## CuPy

CuPy is a Python package that implements NumPy arrays and methods on GPUs. CuPy positions itself as a GPU-accelerated drop-in replacement for NumPy and SciPy, but does, in fact, provide a lot more than that, including some low-level CUDA support. Note that CuPy primarily targets NVIDIA CUDA-capable devices (hence its name) but does provide experimental support for AMD ROCm devices. 
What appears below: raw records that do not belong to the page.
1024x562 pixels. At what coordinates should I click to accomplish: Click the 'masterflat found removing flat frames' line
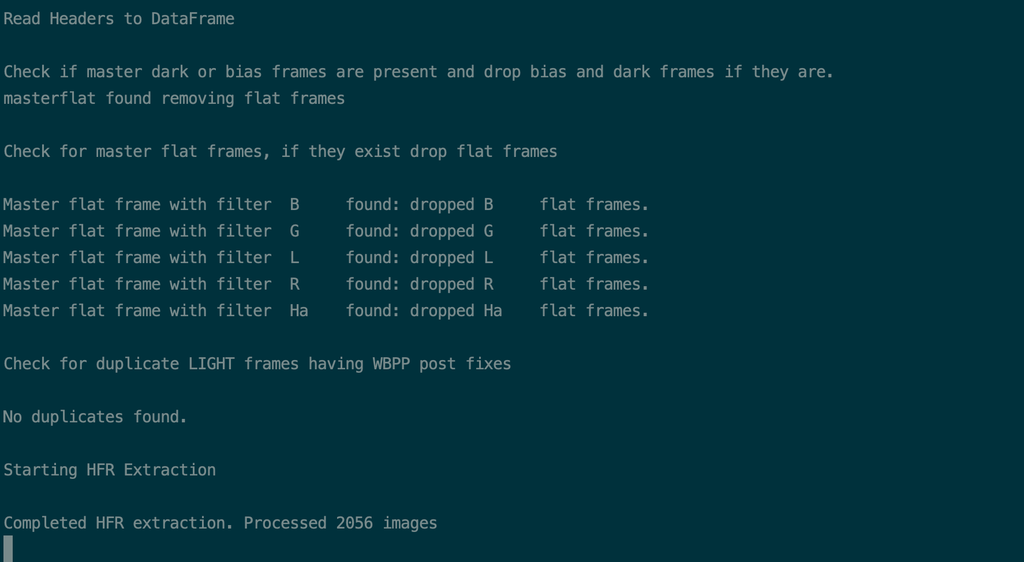174,99
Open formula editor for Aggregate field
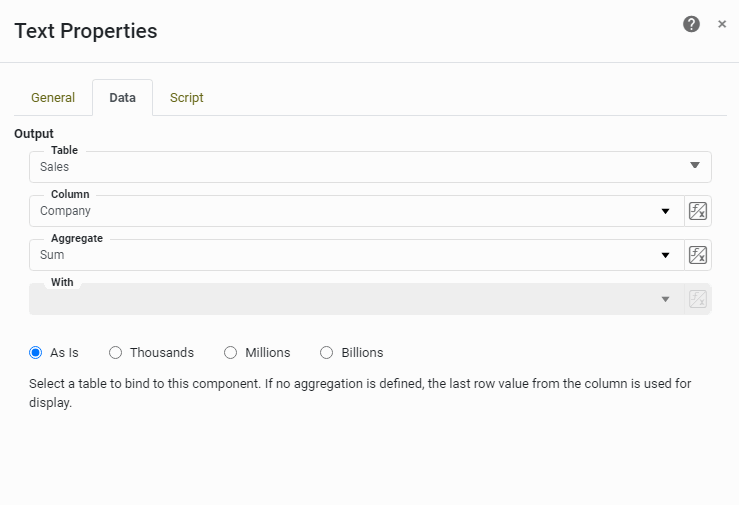The height and width of the screenshot is (505, 739). tap(698, 255)
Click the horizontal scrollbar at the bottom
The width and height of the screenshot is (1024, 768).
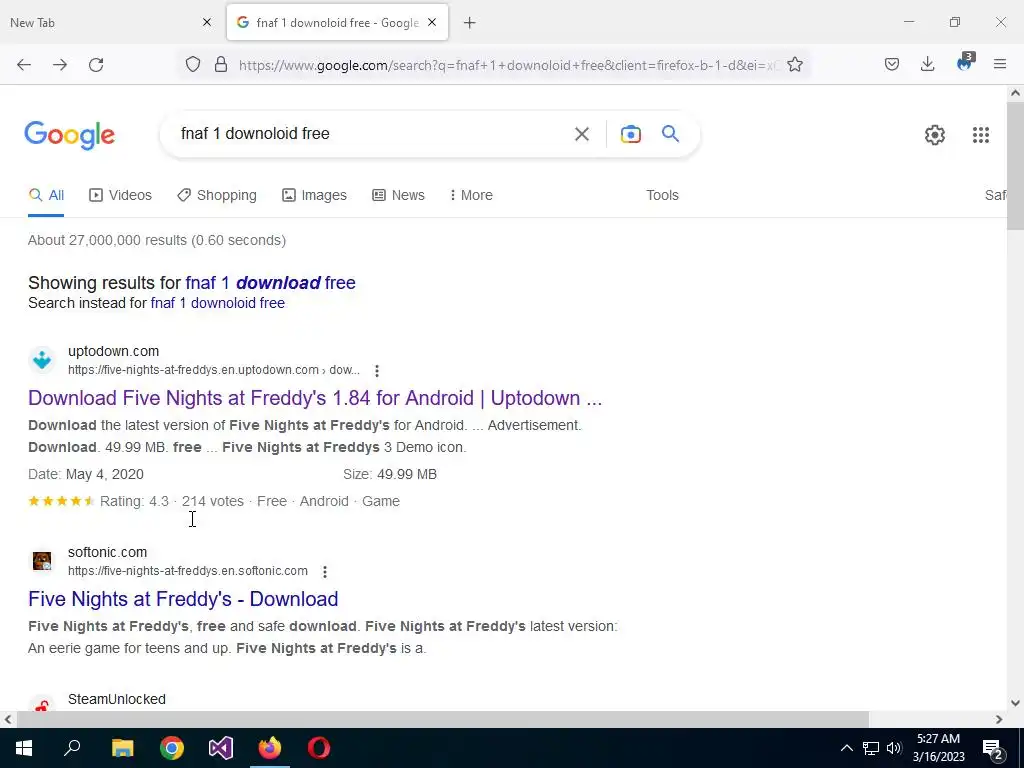point(443,719)
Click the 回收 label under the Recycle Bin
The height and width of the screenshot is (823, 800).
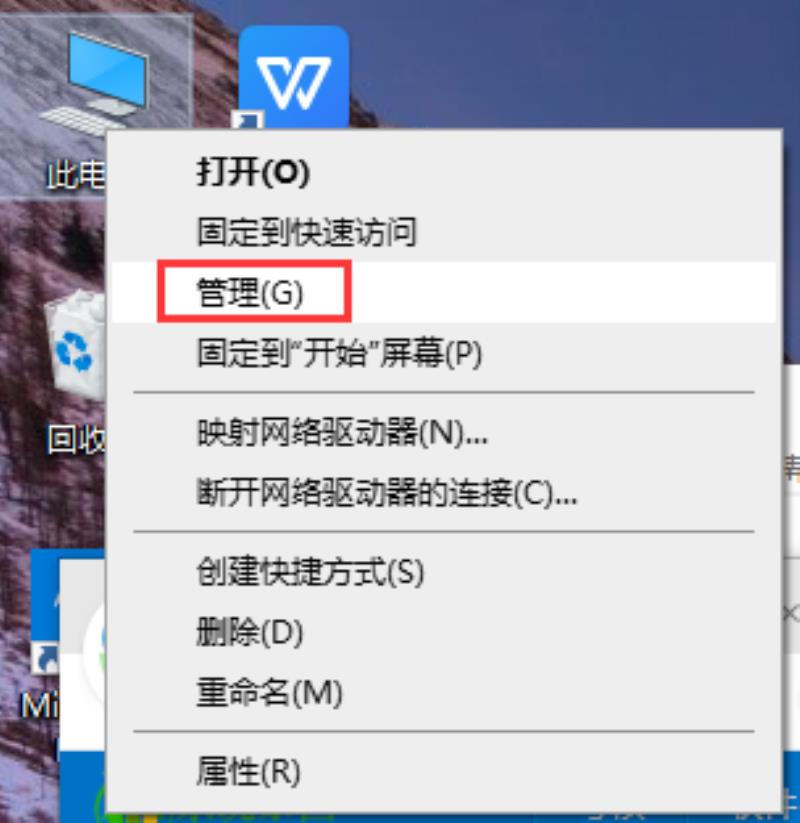(76, 439)
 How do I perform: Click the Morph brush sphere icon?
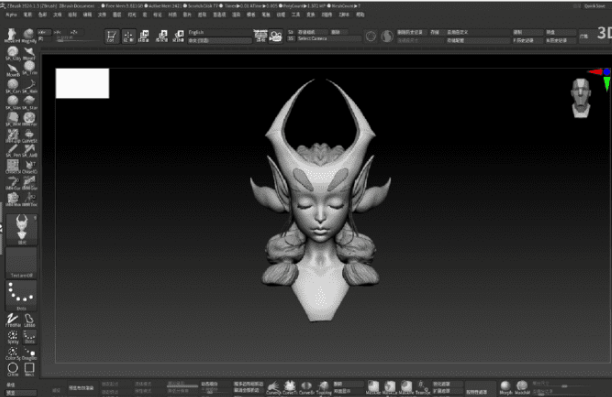click(x=506, y=387)
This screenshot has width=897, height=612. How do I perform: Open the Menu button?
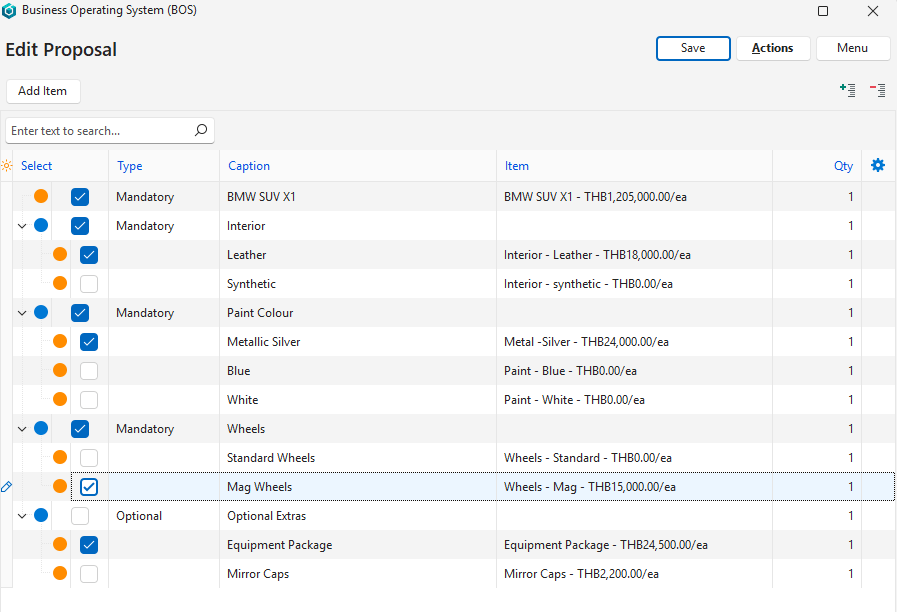(853, 48)
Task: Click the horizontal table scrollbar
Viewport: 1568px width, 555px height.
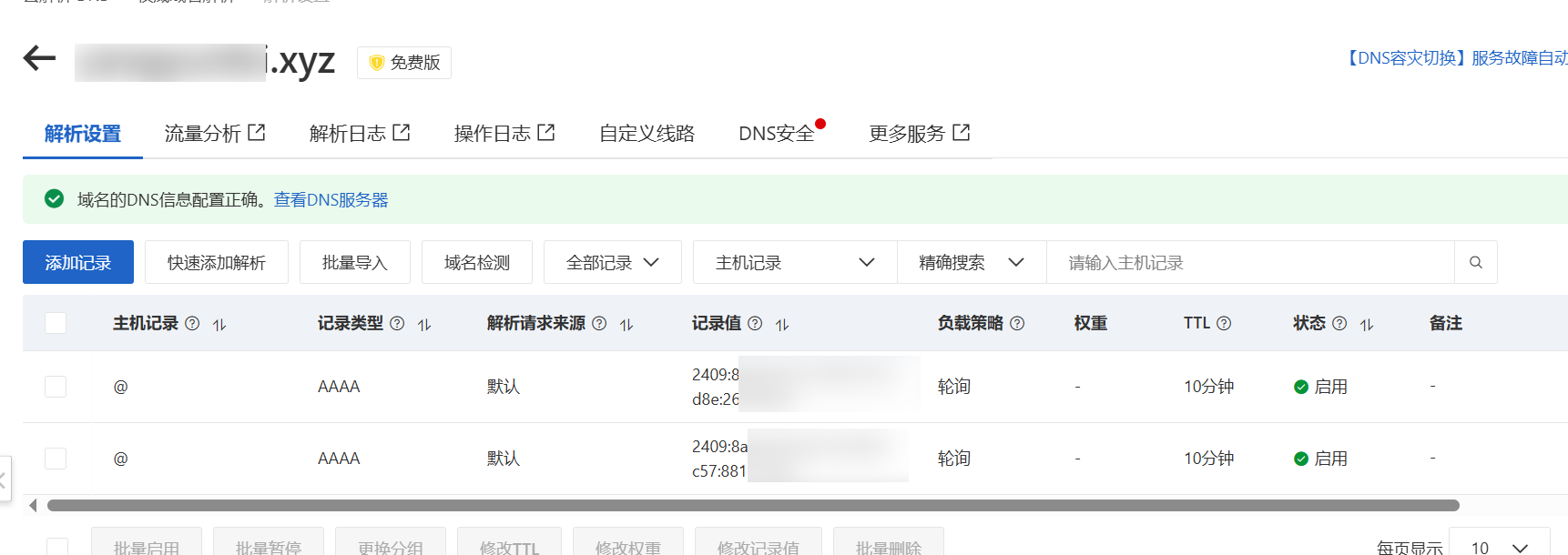Action: click(x=752, y=505)
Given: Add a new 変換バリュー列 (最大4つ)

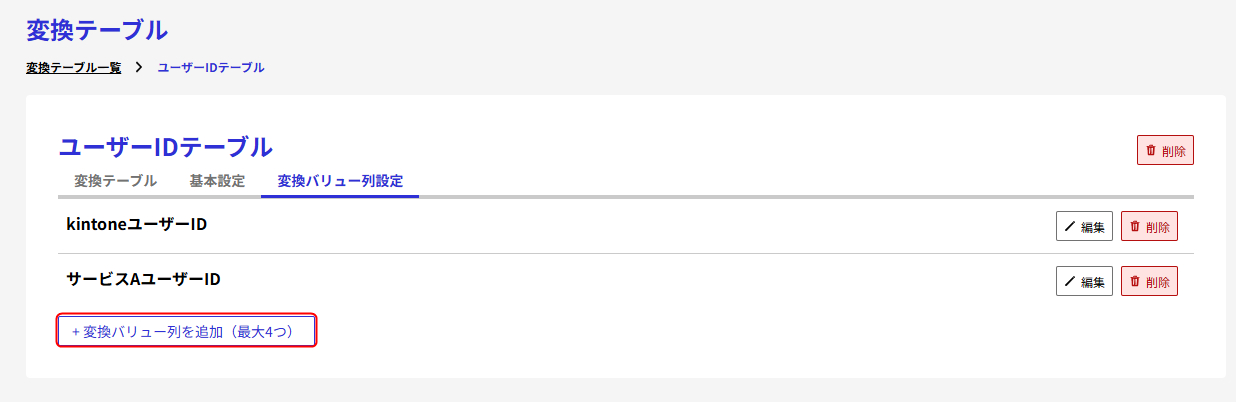Looking at the screenshot, I should coord(187,331).
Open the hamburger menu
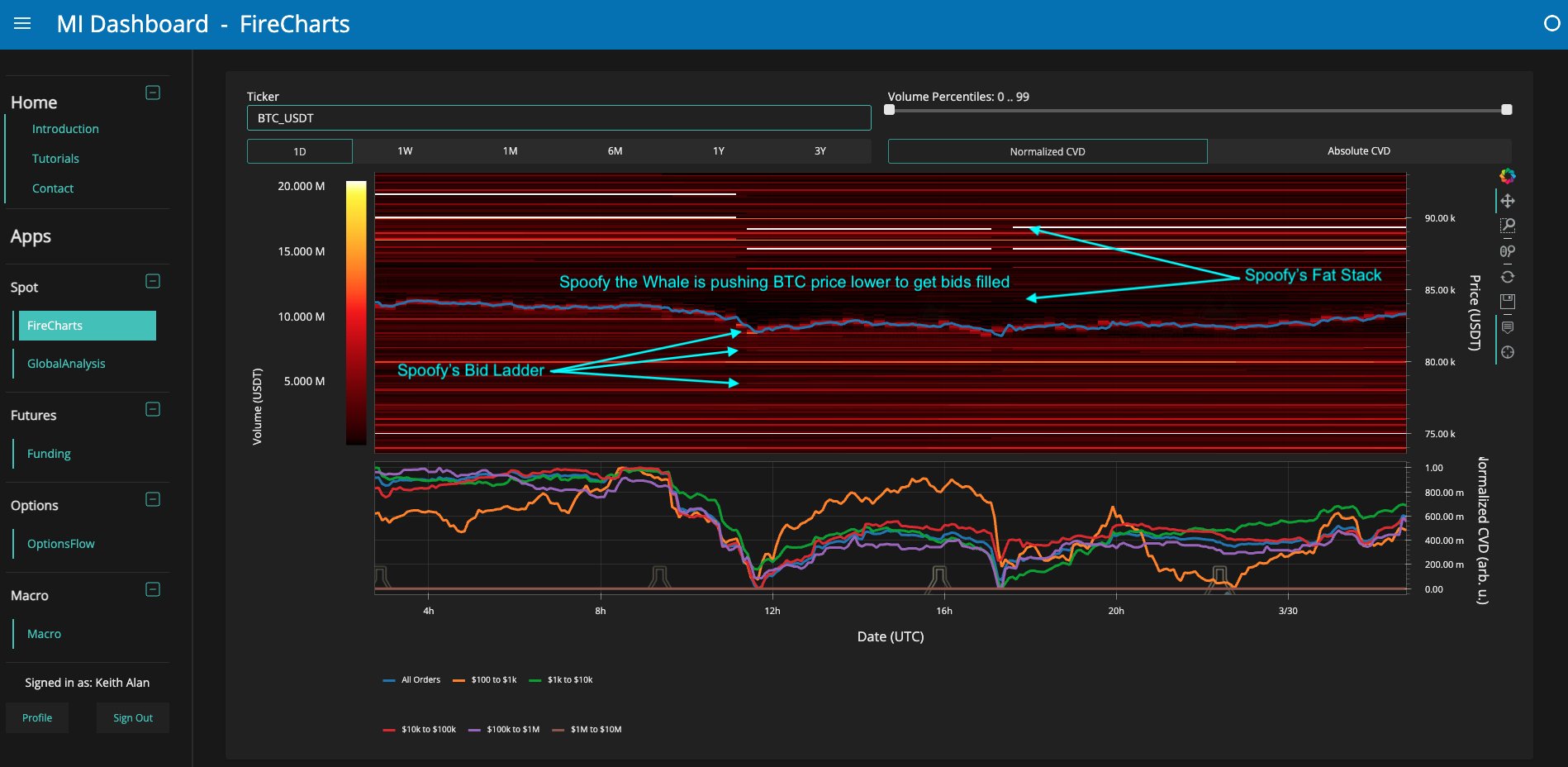Image resolution: width=1568 pixels, height=767 pixels. 22,24
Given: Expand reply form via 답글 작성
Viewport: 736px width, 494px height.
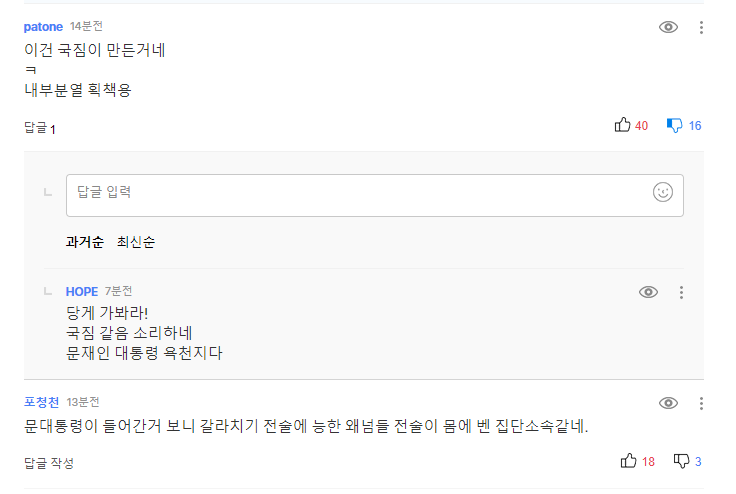Looking at the screenshot, I should pyautogui.click(x=49, y=463).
So, let's have a look at the basics of using CuPy

### GPU-accelerated NumPy

CuPy can be used as a drop-in GPU-accelerated replacement for Numpy. Using CuPy for this purpose is as easy as going through your Python code and replacing `numpy` with `cupy` (and/or `np` with `cp`), for example, by changing this:

In [None]:
import numpy

h_data = numpy.array([1, 2, 3])
h_L2 = numpy.linalg.norm(h_data)

to this:

In [None]:
import cupy

d_data = cupy.array([1, 2, 3])
d_L2 = cupy.linalg.norm(d_data)

In general, CuPy tries to preserve NumPy behavior. However, there are some differences, which are documented here: https://docs.cupy.dev/en/stable/user_guide/difference.html

### Data transfer

When we merely replace `numpy` with `cupy`, both data and calculations move to GPU. Afterall, this is the whole point of using CuPy. To move data between CPU and GPU, CuPy provides several methods:

#### Moving data to GPU

* `cupy.asarray` method moves any object that can be passed to `numpy.array` to the currently active GPU. This method accepts CuPy arrays too. This method is similar to the `cupy.array` method we used to create CuPy arrays above.
* `cupy.ndarray.set` method sets values of an existing CuPy array:

In [None]:
import cupy
import numpy

d_array = cupy.asarray([1, 2, 3])
n = 3
d_a = cupy.empty((n, n), dtype=float)
h_b = numpy.arange(numpy.multiply(*d_a.shape), dtype=float).reshape(d_a.shape)

d_a.set(h_b)

#### Moving data to CPU

* `cupy.asnumpy` method returns a NumPy array created based on the provided input. This method accepts CuPy arrays, but not only.
* `cupy.ndarray.get` method returns a NumPy array that corresponds to the CuPy array:

In [None]:
d_data = cp.array([1, 2, 3])
h_data = cp.asnumpy(d_data)

# Alternative:
h_data_too = d_data.get()

### Memory management

In general, CuPy takes care of memory issues in the background. What we need to know about memory management in CuPy, is that to mitigate overheads associated with memory allocation and CPU/GPU synchronization, CuPy uses two _memory pools_:

* Device memory pool. Used for GPU memory allocations.
* Pinned memory pool. Used during CPU-to-GPU data transfers.

### User-defined kernels

Similar to PyCUDA, CuPy allows a programmer to process data by means of three types of kernels:

1. Elementwise kernels
2. Reduction kernels
3. Custom kernels, called _raw_ in CuPy nomenclature.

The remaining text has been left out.